Scientists fight human aging like it’s a disease
Aging might be perfectly natural. But as practiced by the human body, it is beginning to look more and more like a disease — and a treatable one at that.
In a new study, scientists reveal aging to be a process set in motion by the rise of malign forces called senescent cells, which progressively hijack the body and take it on a nightmarish joyride. With advancing age, senescent cells take the wheel and the human body careens into disease states ranging from cancer and diabetes to arthritis, vision loss and dementia.
As senescent cells mount, our walking pace and cognitive processing speed slow, our grips weaken and disabilities mount. Eventually, driven by this accumulation of insults, we are driven off a cliff.
The final plunge cannot be avoided. But scientists are exploring a range of tantalizing new ways to make the odyssey of sickness and frailty that precedes it a little shorter and less degrading. They may even put the cliff a bit further in the distance.
It’s a science called senolytics — the dissolution or gradual decline of old age.
In research published Monday in the journal Nature Medicine, a group led by Mayo Clinic anti-aging researcher James Kirkland not
only offers a clear look at the power of senescent cells to drive the aging process, but also a pharmaceutical cocktail that, in mice at least, can slow and even reverse it.
Even in mice who were already well along aging’s path, the senolytic cocktail — a dose of the leukemia drug dasatinib and the dietary supplement quercetin — drove down senescent cells’ numbers, tamped down the inflammation they cause, and reduced the level of disability that comes with agerelated diseases.
When given to younger mice in which the aging process was jump-started with a transfer of senescent cells, the anti-aging cocktail forestalled the onset of agerelated diseases. And the anti-aging effects of a single five-day course of the cocktail lasted for months, the equivalent in humans of more than a decade.
Compared to mice who aged normally, those who started getting the dasatinibquercitin cocktail at an age equivalent to 75 to 90 years in humans ended up living roughly 36 percent longer, and with better physical function.
That extra lifespan did not come with an extra dose of misery either: in their final two months of life, the physical function of the treated mice was at least as good as that period in the lives of normally-aging mice who died earlier. That was seen in tests of walking speed, grip strength and hanging endurance given to the animals in their last weeks and months of life.
And after all the mice in both groups had died, Kirkland’s team could find no difference in the mix of diseases that had caused their demise.

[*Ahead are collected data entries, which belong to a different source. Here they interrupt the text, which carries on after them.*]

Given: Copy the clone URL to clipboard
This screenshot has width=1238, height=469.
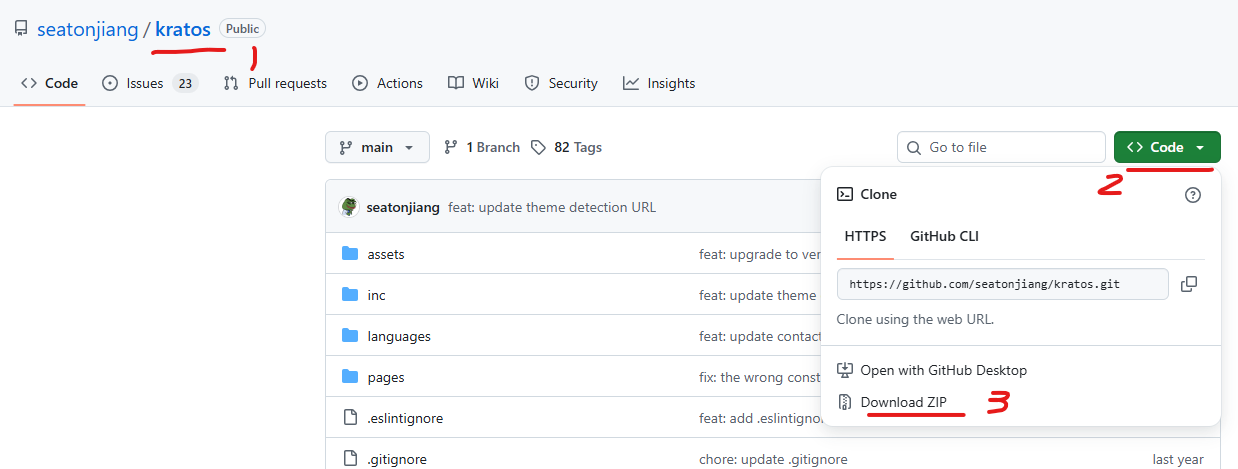Looking at the screenshot, I should [1188, 284].
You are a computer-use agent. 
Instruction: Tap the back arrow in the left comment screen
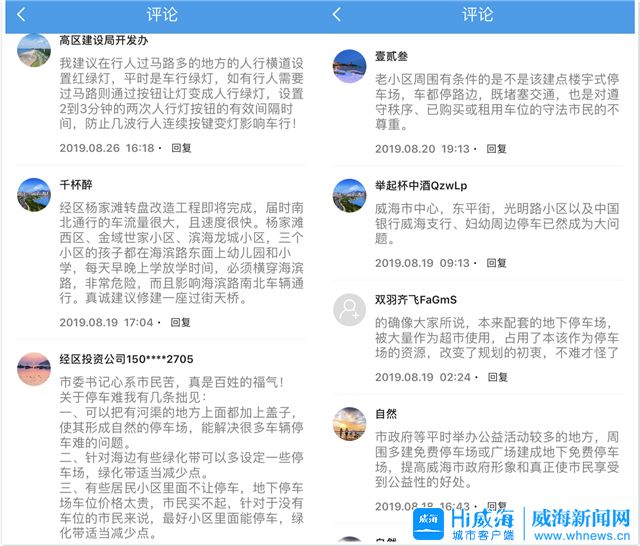(22, 15)
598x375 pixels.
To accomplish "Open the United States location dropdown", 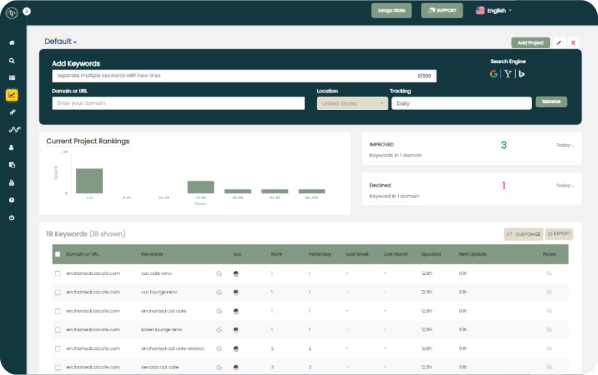I will pos(352,103).
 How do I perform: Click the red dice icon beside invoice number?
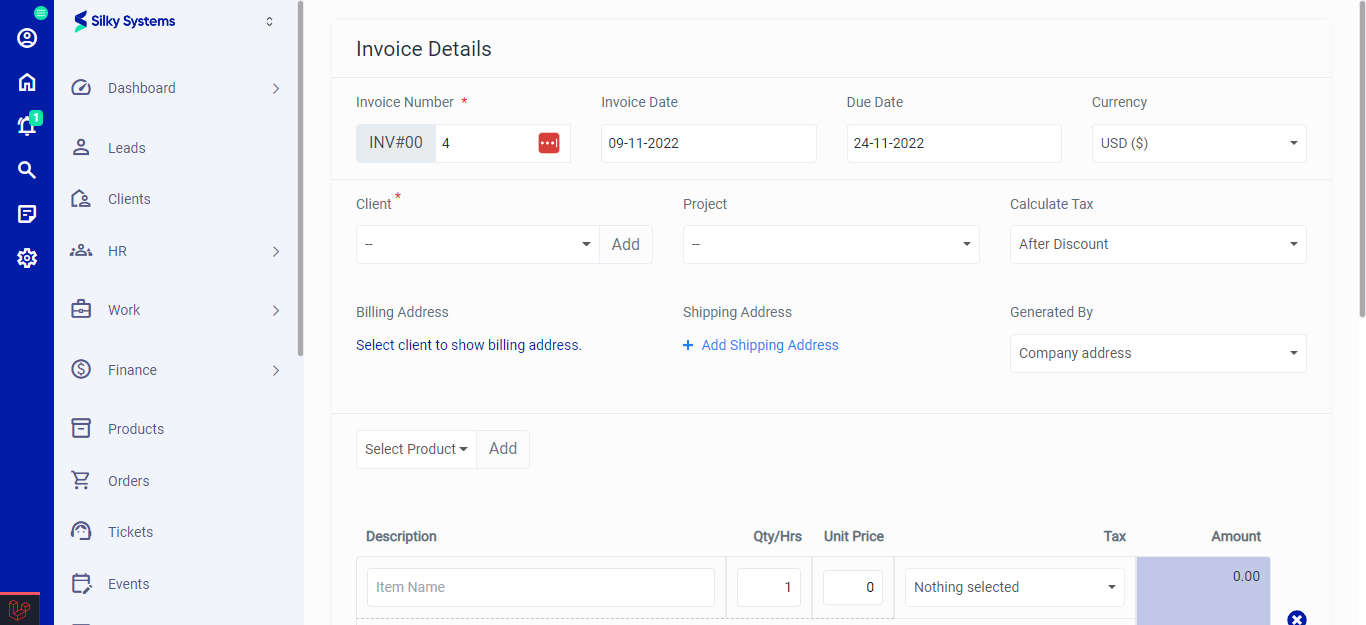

In human cells in a test tube and in mice bearing human senescent cells, the dasatinib-quercitin cocktail showed equally promising results, targeting senescent cells while leaving other cells intact.
The senolytic cocktail used on mice in the new study is already being tested in a human clinical trial aimed at gauging its safety in patients with chronic kidney disease, one of many diseases linked to aging. The trial is expected to be completed by 2021.
Other proposed trials may test senolytic compounds using “optimized derivatives” of dasatinib and quercitin in patients with a variety of age-related diseases, the study authors said. Those trials may also explore the usefulness of senolytic compounds in younger patients, including certain cancer survivors who tend to develop age-related disease prematurely.
Researchers are also exploring the use of the diabetes drug metformin as a senolytic agent.
Does this suggest the researchers have found a fountain of youth?
No, said Kirkland, who is a geriatrician at the Mayo Clinic in Rochester, Minn. “And we’re not looking for one.”
The objective, he said, is not so much to extend the human lifespan as to extend the “healthspan” — the period during which a person can live a life largely free of disease or other impairments.